Writing with my students always teaches me something. Making the moves I ask them to make, I uncover ideas about writing and myself.
Recently we finished a memoir unit. When I do this work, I always tell the stories of myself when I was about their age. One of the memories I shared shocked my kiddos. I didn’t think much of their reaction. It was a typical sibling tale.
I wrote my story alongside them. Making the moves with my piece as a demonstration. Finally, I got to one of the last revision lesson. One where I asked them to look back and reflect on what the moment meant. In the past, when I had shared this story, I had always told it in the spirit of the moment. Coming up with the reflection on it brought me to something I hadn’t considered.
When my brother jumped onto the sofa he said, “What do you want to watch?” His big brown eyes were asking for more than a television show. He was asking for my approval.
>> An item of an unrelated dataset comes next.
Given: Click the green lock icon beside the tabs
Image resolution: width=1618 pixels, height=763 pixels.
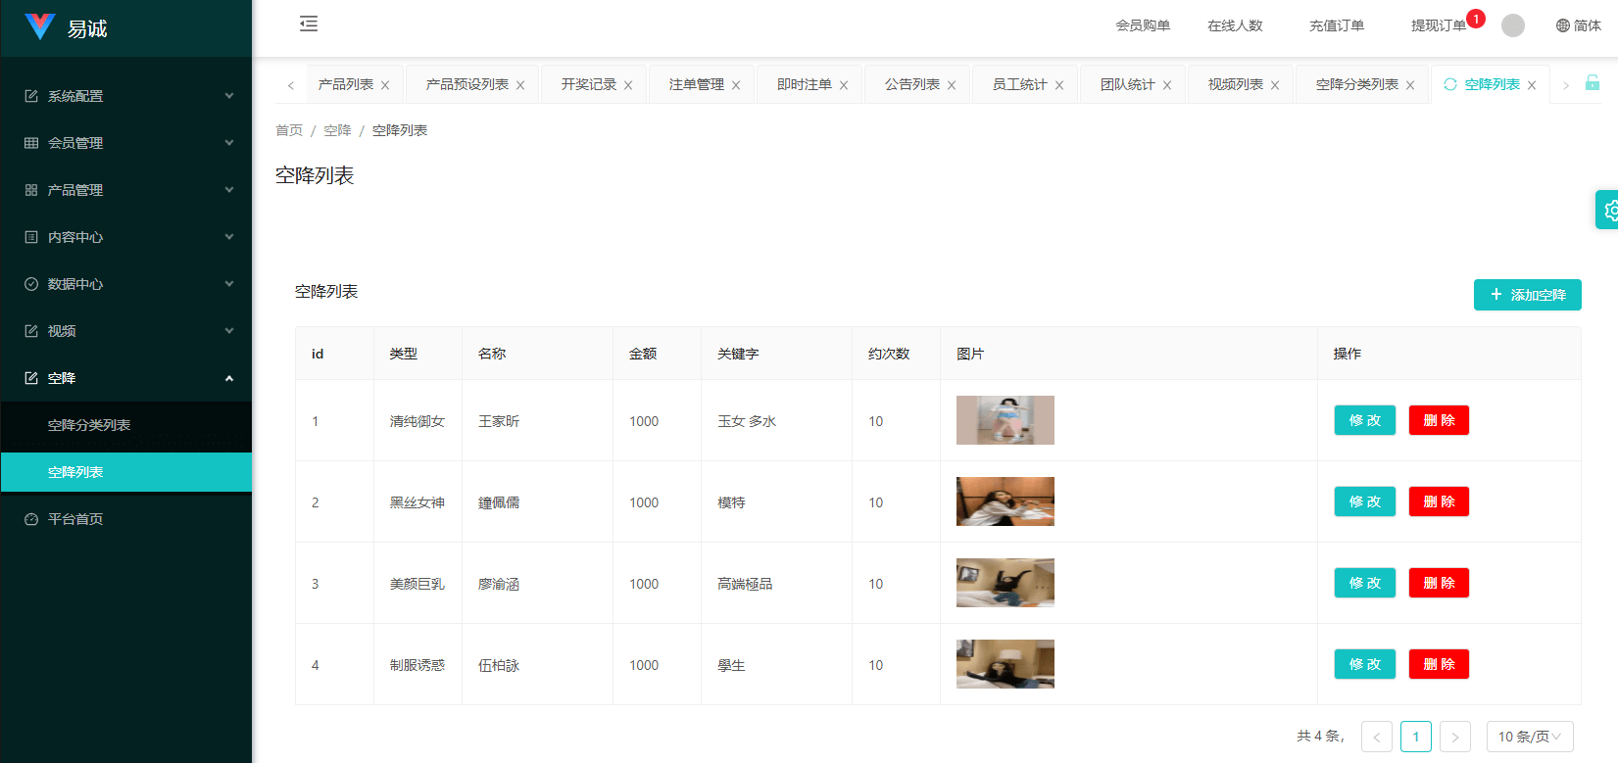Looking at the screenshot, I should [x=1593, y=83].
This was before the remote control. Changing the channel required getting up, out of a comfortable position, that was usually lying down on the couch. Being a lazy eight-year old, I didn’t want to move. Especially with an eager little brother close at hand.
“Stephen, would you change the channel for me? I’ll give you a penny if you do it.”
He probably would have done it for me without the bribe, but I really wanted the channel changed and I didn’t want to move. I knew he loved money, why not offer the incentive.
As predicted, he jumped up and changed the channel. This process went on for a while. Every time I wanted the channel changed, I just had to say, “I’ll give you a penny…”
I never did give him the money.
It was so easy and when I did it, I felt clever, not bad. Maybe this explains how other people feel when they use their power over other weaker people. It’s easy to take advantage of someone who looks up to you.
In the end, I agreed with my students. I was shocked with my eight-year-old self. By teaching my students, I uncovered an uncomfortable truth.
I hope my brother doesn’t hold it against me.